Well, here is good news for listeners who walk a long way to get water.

There is a way to collect water with very little effort – let the water come to you!

Catch it on your roof.

You’ll be amazed at how much water you can collect!

You may be able to provide all the drinking water for your family.

Or water your garden with rainwater all year!

What are the advantages of using rainwater?

First, no more standing in line at the well.

Rainwater is easy to collect and store.

And you can build your own rainwater collection system.

This is especially good news for women who often fetch water for the household.

You can catch rainwater from the top of your house or a shed – any building will do!

To collect rainwater from your roof you need three things: a sloping roof, a pipe or gutter to carry the rainwater, and a storage container.

As the rain falls it flows down the side of the roof and the gutter carries it to a storage container.
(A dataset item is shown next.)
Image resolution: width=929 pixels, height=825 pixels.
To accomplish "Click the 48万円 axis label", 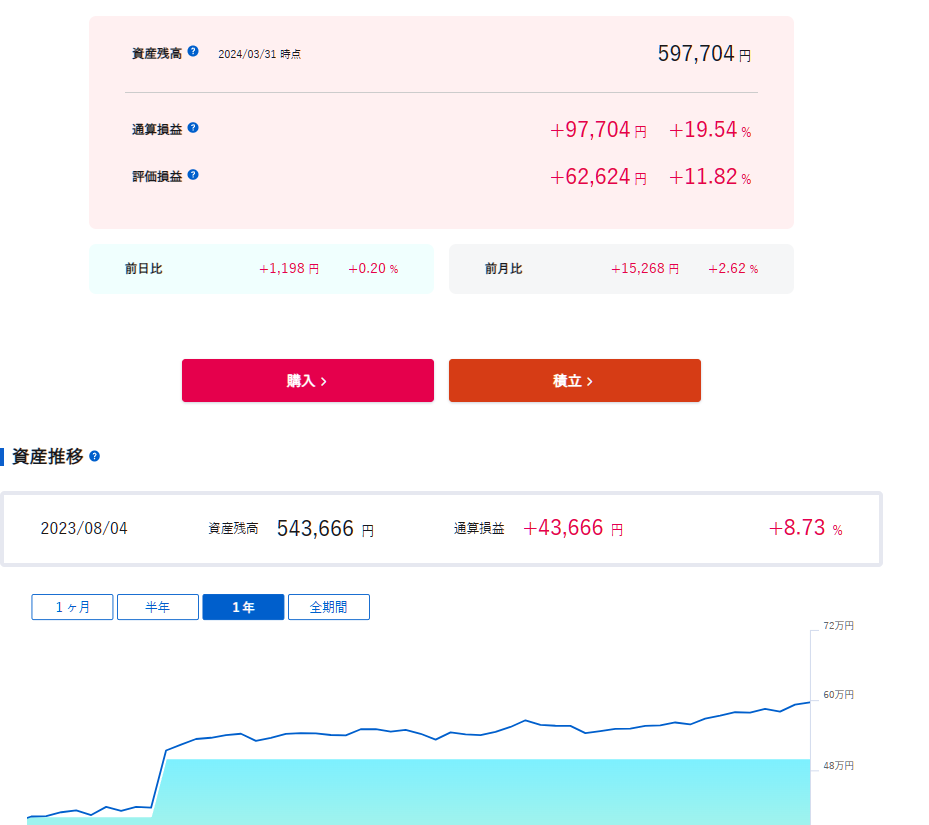I will (838, 766).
You can make a gutter from tin, from hollowed-out wood, or from large, split pieces of bamboo.

Look around and consider carefully what will work best.

Attach the gutters firmly to the roof or the outside wall of the building.

Make sure that they are big enough to carry large amounts of water during heavy rainfall.

Place the gutters so that they slope slightly towards the storage tank.

You don’t want any pools of water to form in the gutters.

Now you will need to select a storage container to hold the water.

Your container might be a metal tank, an old washtub, a plastic container, a concrete jar, a clay cistern or a granary basket covered with cement.

The size of the storage container depends on the climate.

If it rains all year choose a container that is large enough to hold one month’s supply of water.

If you live in an area where there is a wet season and a dry season, you may want containers that are large enough to store water for the entire dry season.


Here’s how the rainwater is collected.

It’s very simple.

Rain hits the roof, and runs down the sides of the roof into the gutters.

The gutters carry the water to the downspout.

The downspout carries the water to the storage container.

You store the water in the container and use it when you need it.

Some people run pipes directly from the container to their vegetable garden.

Something to keep in mind is that any dirt on your roof will affect the quality of the water.

The materials that the roof is made of will also affect water quality.

For example, thatch may contaminate or discolour water.

Or chemicals from other roof materials can also get into the water.

This is especially important to remember if you are going to use the water for drinking or cooking.

If you have a thatch roof and you want to collect water, cover the roof with a plastic sheet.


We have been talking about the advantages of collecting rainwater.

It is easier than fetching water.

And you can build your own rainwater collection system.

And now, you are interested in catching rainwater.

But there’s a problem.

You have a flat roof and you’re not sure if you can catch enough rain.

It’s true that a flat roof catches less rain than a sloped roof.

But don’t worry – any roof can be improved to catch more water.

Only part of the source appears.